Brasil: Nova onda de discussões sobre o papel do “Ateísmo Militante”

Em 10 de outubro, o famoso teólogo da libertação, Frei Betto, escreveu um artigo no maior jornal do país,  Folha de São Paulo – reprodzido pelo Blog do Miro –  no qual ele comparou o “ateísmo militante” com a tortura.

A reação dos ateus chegou logo, expressando desapontamento com a “explícita demonstração de intolerância e preconceito vinda de uma das principais figuras do catolicismo progressista brasileiro”. O teólogo respondeu, explicando sua visão de “ateísmo militante”:

O que entendo por “ateísmo militante”? É o que se arvora no direito de apregoar que Jesus é um embuste ou Maomé um farsante. Qualquer um tem o direito de descrer em Deus e manifestar essa forma negativa de fé. Não o de desrespeitar a crença de cristãos, muçulmanos, judeus, indígenas ou ateus.

[…]

Ateísmo militante é, pois, profanar o templo vivo de Deus: o ser humano. É isso que praticam torturadores, opressores e inquisidores e pedófilos da Igreja Católica. Toda vez que um ser humano é seviciado e violentado em sua dignidade e direitos, o templo de Deus é profanado.

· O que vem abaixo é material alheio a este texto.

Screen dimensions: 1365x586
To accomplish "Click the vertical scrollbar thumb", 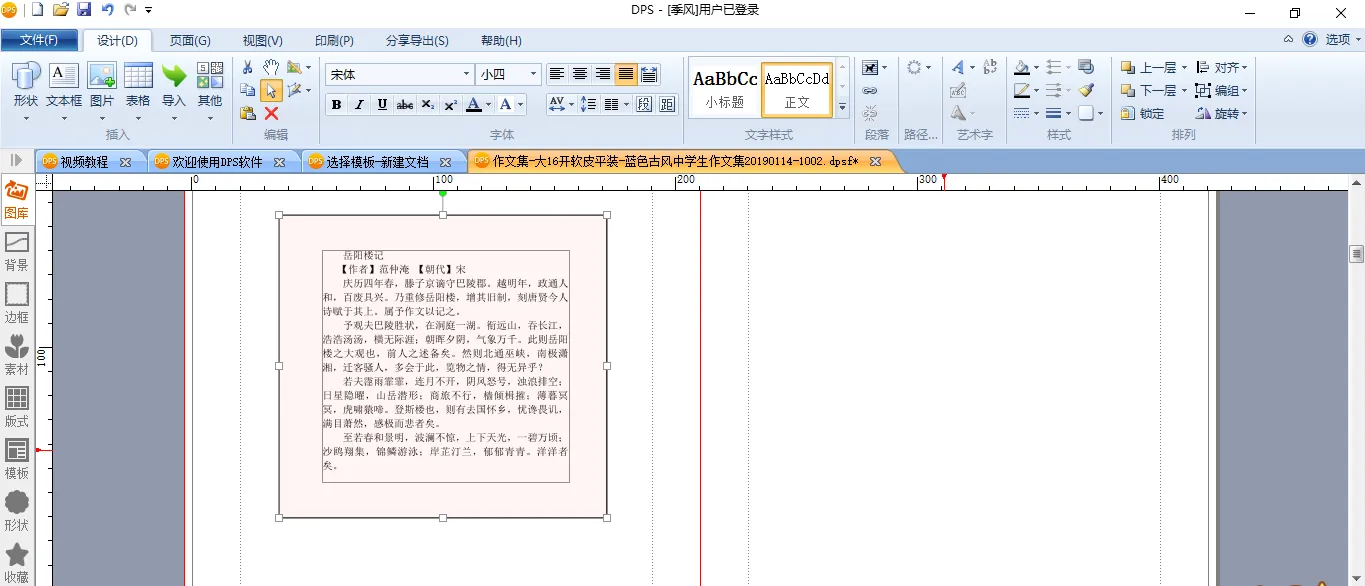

Sua declaração acabou por acrescentar mais combustível na polêmica. Daniel Sottomaior, presidente da Associação Brasileira de Ateus e Agnósticos (ATEA), respondeu ao “ataque” de Frei Betto no blog Sul21:

O raciocínio do religioso não resiste ao mais óbvio exame. Pode-se virá-lo de ponta-cabeça afirmando que todo indivíduo é um templo do humanismo secular, e que portanto os torturadores na verdade praticam religiosidade militante. Mais importante ainda é o fato de que rebatizar à plena força expressões já existentes para lhes dar significado espúrio e negativo é um inegável sintoma de preconceito.

[…]

Ideias não têm direitos nem dignidade: seres humanos têm. Ideias e crenças não precisam ser protegidas nem respeitadas. Seres humanos precisam. Essa parece ser a grande diferença moral entre ateus e religiosos: para nós só há imoralidade quando se causa sofrimento àqueles que podem senti-lo. As ideias que se virem. Para Betto e a maior parte dos religiosos, as ideias têm direito de não serem criticadas, mesmo quando falsas. Os humanos que se virem.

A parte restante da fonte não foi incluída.